**PROBLEM STATEMENT**. Each line of the listing below must be set down exactly.
===============
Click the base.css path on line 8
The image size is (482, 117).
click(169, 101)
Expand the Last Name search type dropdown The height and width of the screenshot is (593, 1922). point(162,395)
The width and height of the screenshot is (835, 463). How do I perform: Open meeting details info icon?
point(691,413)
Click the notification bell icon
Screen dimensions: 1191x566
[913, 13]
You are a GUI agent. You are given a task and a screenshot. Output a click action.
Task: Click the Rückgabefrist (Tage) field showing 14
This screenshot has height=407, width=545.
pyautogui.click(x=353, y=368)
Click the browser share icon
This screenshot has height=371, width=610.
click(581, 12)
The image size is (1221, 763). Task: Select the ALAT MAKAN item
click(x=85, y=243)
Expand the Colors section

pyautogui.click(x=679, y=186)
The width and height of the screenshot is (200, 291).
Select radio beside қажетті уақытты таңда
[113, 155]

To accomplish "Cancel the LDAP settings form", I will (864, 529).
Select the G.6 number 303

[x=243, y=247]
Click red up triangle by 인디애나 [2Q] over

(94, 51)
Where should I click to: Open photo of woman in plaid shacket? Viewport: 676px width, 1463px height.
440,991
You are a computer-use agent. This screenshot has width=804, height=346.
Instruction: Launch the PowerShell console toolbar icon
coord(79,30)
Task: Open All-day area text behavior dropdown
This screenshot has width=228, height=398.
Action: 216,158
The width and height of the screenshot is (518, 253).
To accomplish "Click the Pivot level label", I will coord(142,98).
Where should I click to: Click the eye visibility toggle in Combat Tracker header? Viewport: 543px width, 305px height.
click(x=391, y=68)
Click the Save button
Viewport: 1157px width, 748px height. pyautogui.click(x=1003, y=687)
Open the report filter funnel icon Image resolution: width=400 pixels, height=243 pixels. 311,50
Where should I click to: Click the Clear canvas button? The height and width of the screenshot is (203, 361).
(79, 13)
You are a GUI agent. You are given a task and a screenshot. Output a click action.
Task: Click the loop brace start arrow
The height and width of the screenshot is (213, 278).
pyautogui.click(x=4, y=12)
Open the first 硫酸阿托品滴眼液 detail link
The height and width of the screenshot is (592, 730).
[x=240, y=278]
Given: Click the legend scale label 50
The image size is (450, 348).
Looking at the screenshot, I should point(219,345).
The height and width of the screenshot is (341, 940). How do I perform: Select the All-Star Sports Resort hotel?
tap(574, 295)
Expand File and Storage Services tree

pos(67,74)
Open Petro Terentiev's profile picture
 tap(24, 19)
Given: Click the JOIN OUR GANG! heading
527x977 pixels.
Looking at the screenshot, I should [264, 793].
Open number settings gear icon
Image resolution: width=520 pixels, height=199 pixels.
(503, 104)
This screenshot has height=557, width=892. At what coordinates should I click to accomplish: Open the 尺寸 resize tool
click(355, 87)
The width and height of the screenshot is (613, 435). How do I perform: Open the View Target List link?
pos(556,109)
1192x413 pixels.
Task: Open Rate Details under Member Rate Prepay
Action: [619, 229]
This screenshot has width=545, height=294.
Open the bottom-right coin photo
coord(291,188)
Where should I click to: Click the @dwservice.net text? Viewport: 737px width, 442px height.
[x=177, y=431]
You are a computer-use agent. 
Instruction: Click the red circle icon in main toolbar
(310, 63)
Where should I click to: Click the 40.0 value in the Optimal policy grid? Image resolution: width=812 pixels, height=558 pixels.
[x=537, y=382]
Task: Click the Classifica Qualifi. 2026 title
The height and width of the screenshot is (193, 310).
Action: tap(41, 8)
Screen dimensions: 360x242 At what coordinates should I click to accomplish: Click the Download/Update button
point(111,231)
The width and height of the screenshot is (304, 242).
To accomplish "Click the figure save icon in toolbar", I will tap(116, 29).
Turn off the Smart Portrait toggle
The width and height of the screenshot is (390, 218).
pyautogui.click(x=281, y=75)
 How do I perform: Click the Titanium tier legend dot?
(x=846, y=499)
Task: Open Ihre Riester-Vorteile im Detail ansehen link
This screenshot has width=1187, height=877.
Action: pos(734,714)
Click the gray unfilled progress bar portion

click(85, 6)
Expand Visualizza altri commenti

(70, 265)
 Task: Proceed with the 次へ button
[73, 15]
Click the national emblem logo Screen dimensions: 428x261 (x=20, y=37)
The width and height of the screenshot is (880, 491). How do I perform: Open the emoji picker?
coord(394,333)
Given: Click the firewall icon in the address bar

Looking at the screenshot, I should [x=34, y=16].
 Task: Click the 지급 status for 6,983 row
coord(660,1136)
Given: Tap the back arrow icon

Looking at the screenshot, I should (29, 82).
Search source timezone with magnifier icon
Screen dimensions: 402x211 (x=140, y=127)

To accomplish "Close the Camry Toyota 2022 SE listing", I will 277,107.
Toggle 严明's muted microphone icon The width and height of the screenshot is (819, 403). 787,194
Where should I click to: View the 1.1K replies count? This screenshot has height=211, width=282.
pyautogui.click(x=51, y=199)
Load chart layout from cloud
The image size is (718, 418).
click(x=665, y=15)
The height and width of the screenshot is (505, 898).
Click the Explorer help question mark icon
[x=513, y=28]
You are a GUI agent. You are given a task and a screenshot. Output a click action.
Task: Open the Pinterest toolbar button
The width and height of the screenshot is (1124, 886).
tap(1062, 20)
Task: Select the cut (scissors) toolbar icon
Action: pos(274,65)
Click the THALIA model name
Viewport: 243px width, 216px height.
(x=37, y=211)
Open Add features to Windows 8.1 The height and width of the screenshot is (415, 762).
===============
**WRITTEN ANSWER**.
Click the base.css path on line 8
The image size is (482, 117).
click(169, 101)
Expand the Last Name search type dropdown The height and width of the screenshot is (593, 1922). point(162,395)
The width and height of the screenshot is (835, 463). How do I perform: Open meeting details info icon?
point(691,413)
Click the notification bell icon
Screen dimensions: 1191x566
[913, 13]
You are a GUI agent. You are given a task and a screenshot. Output a click action.
Task: Click the Rückgabefrist (Tage) field showing 14
This screenshot has height=407, width=545.
pyautogui.click(x=353, y=368)
Click the browser share icon
This screenshot has height=371, width=610.
click(581, 12)
The image size is (1221, 763). Task: Select the ALAT MAKAN item
click(x=85, y=243)
Expand the Colors section

pyautogui.click(x=679, y=186)
The width and height of the screenshot is (200, 291).
Select radio beside қажетті уақытты таңда
[113, 155]

To accomplish "Cancel the LDAP settings form", I will (864, 529).
Select the G.6 number 303

[x=243, y=247]
Click red up triangle by 인디애나 [2Q] over

(94, 51)
Where should I click to: Open photo of woman in plaid shacket? Viewport: 676px width, 1463px height.
440,991
You are a computer-use agent. This screenshot has width=804, height=346.
Instruction: Launch the PowerShell console toolbar icon
coord(79,30)
Task: Open All-day area text behavior dropdown
This screenshot has width=228, height=398.
Action: 216,158
The width and height of the screenshot is (518, 253).
To accomplish "Click the Pivot level label", I will coord(142,98).
Where should I click to: Click the eye visibility toggle in Combat Tracker header? Viewport: 543px width, 305px height.
click(x=391, y=68)
Click the Save button
Viewport: 1157px width, 748px height. pyautogui.click(x=1003, y=687)
Open the report filter funnel icon Image resolution: width=400 pixels, height=243 pixels. 311,50
Where should I click to: Click the Clear canvas button? The height and width of the screenshot is (203, 361).
(79, 13)
You are a GUI agent. You are given a task and a screenshot. Output a click action.
Task: Click the loop brace start arrow
The height and width of the screenshot is (213, 278).
pyautogui.click(x=4, y=12)
Open the first 硫酸阿托品滴眼液 detail link
The height and width of the screenshot is (592, 730).
[x=240, y=278]
Given: Click the legend scale label 50
The image size is (450, 348).
Looking at the screenshot, I should point(219,345).
The height and width of the screenshot is (341, 940). How do I perform: Select the All-Star Sports Resort hotel?
tap(574, 295)
Expand File and Storage Services tree

pos(67,74)
Open Petro Terentiev's profile picture
 tap(24, 19)
Given: Click the JOIN OUR GANG! heading
527x977 pixels.
Looking at the screenshot, I should [264, 793].
Open number settings gear icon
Image resolution: width=520 pixels, height=199 pixels.
(503, 104)
This screenshot has height=557, width=892. At what coordinates should I click to accomplish: Open the 尺寸 resize tool
click(355, 87)
The width and height of the screenshot is (613, 435). How do I perform: Open the View Target List link?
pos(556,109)
1192x413 pixels.
Task: Open Rate Details under Member Rate Prepay
Action: [619, 229]
This screenshot has width=545, height=294.
Open the bottom-right coin photo
coord(291,188)
Where should I click to: Click the @dwservice.net text? Viewport: 737px width, 442px height.
[x=177, y=431]
You are a computer-use agent. 
Instruction: Click the red circle icon in main toolbar
(310, 63)
Where should I click to: Click the 40.0 value in the Optimal policy grid? Image resolution: width=812 pixels, height=558 pixels.
[x=537, y=382]
Task: Click the Classifica Qualifi. 2026 title
The height and width of the screenshot is (193, 310).
Action: tap(41, 8)
Screen dimensions: 360x242 At what coordinates should I click to accomplish: Click the Download/Update button
point(111,231)
The width and height of the screenshot is (304, 242).
To accomplish "Click the figure save icon in toolbar", I will tap(116, 29).
Turn off the Smart Portrait toggle
The width and height of the screenshot is (390, 218).
pyautogui.click(x=281, y=75)
 How do I perform: Click the Titanium tier legend dot?
(x=846, y=499)
Task: Open Ihre Riester-Vorteile im Detail ansehen link
This screenshot has width=1187, height=877.
Action: pos(734,714)
Click the gray unfilled progress bar portion

click(85, 6)
Expand Visualizza altri commenti

(70, 265)
 Task: Proceed with the 次へ button
[73, 15]
Click the national emblem logo Screen dimensions: 428x261 (x=20, y=37)
The width and height of the screenshot is (880, 491). How do I perform: Open the emoji picker?
coord(394,333)
Given: Click the firewall icon in the address bar

Looking at the screenshot, I should [x=34, y=16].
 Task: Click the 지급 status for 6,983 row
coord(660,1136)
Given: Tap the back arrow icon

Looking at the screenshot, I should (29, 82).
Search source timezone with magnifier icon
Screen dimensions: 402x211 (x=140, y=127)

To accomplish "Close the Camry Toyota 2022 SE listing", I will 277,107.
Toggle 严明's muted microphone icon The width and height of the screenshot is (819, 403). 787,194
Where should I click to: View the 1.1K replies count? This screenshot has height=211, width=282.
pyautogui.click(x=51, y=199)
Load chart layout from cloud
The image size is (718, 418).
click(x=665, y=15)
The height and width of the screenshot is (505, 898).
Click the Explorer help question mark icon
[x=513, y=28]
You are a GUI agent. You are given a task and a screenshot. Output a click action.
Task: Open the Pinterest toolbar button
The width and height of the screenshot is (1124, 886).
tap(1062, 20)
Task: Select the cut (scissors) toolbar icon
Action: pos(274,65)
Click the THALIA model name
Viewport: 243px width, 216px height.
(x=37, y=211)
Open Add features to Windows 8.1 The height and width of the screenshot is (415, 762).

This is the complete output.